Yes. You need it because otherwise NUTS can and will venture into negative territory on the u dimensions, in which case the gradient is not defined.

No.

Thank’s so much Ben! I have two short followup questions:

  1. Does this then hold for any variable storing draws from a non-negative probability distribution like the exponential? And does it make sense putting the <lower=0> restrictions preventively?

  2. I have not encountered the problem before, although I worked through McElreath’s Rethinking book and tried quite some stuff. Could it be because in this particular case lots of draws occur close to zero, giving NUTS plenty of opportunity to go to the negative side?

Yes

It does not make sense to not put the <lower=0> bound when the variable must logically be non-negative.

It is not particular to this case.

Thanks Ben!!

To rephrase @bgoodri’s response,

u ~ exponential(lambda);

does not impose a positivity constraint on u. If u is not defined to be positive with a <lower=0> then the Stan algorithms will try to explore negative values for which the corresponding exponential density is ill-defined.

Thanks for the additional remark. In any case it is clear to me that I will have to learn more about the underlying algorithms to prevent problems in the future.

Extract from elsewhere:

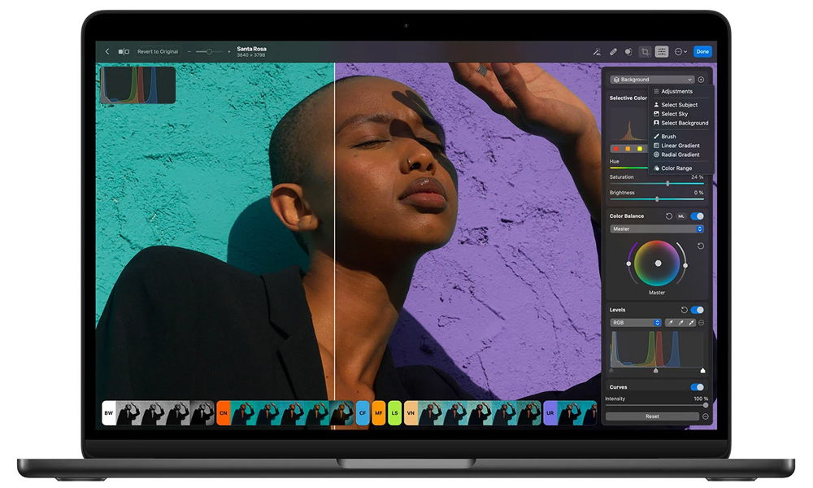The image size is (813, 488).
Task: Open the adjustments sliders panel icon
Action: coord(662,51)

The point isn’t algorithm specific. The issue is that every set of values for the parameters that meets the declared constraints should have a positive density (equivalently, finite log density).

Stan transforms all constrained parameters to be unconstrained so that all of the algorithms can work on unconstrained parameters (i.e., ones that have support on all of R^N). Given the vagaries of floating-point arithmetic, we’ll never truly achieve that goal because of underflow and other numerical issues.

When your Stan program satisfies this constraint, it provides a model with support on the entire unconstrained parameter space so none of the algorithms fall into undefined territory.

I’m about to write a FAQ, and this may very well be entry number one. We say it all over the manual, but people tend to work from examples rather than reading the manual.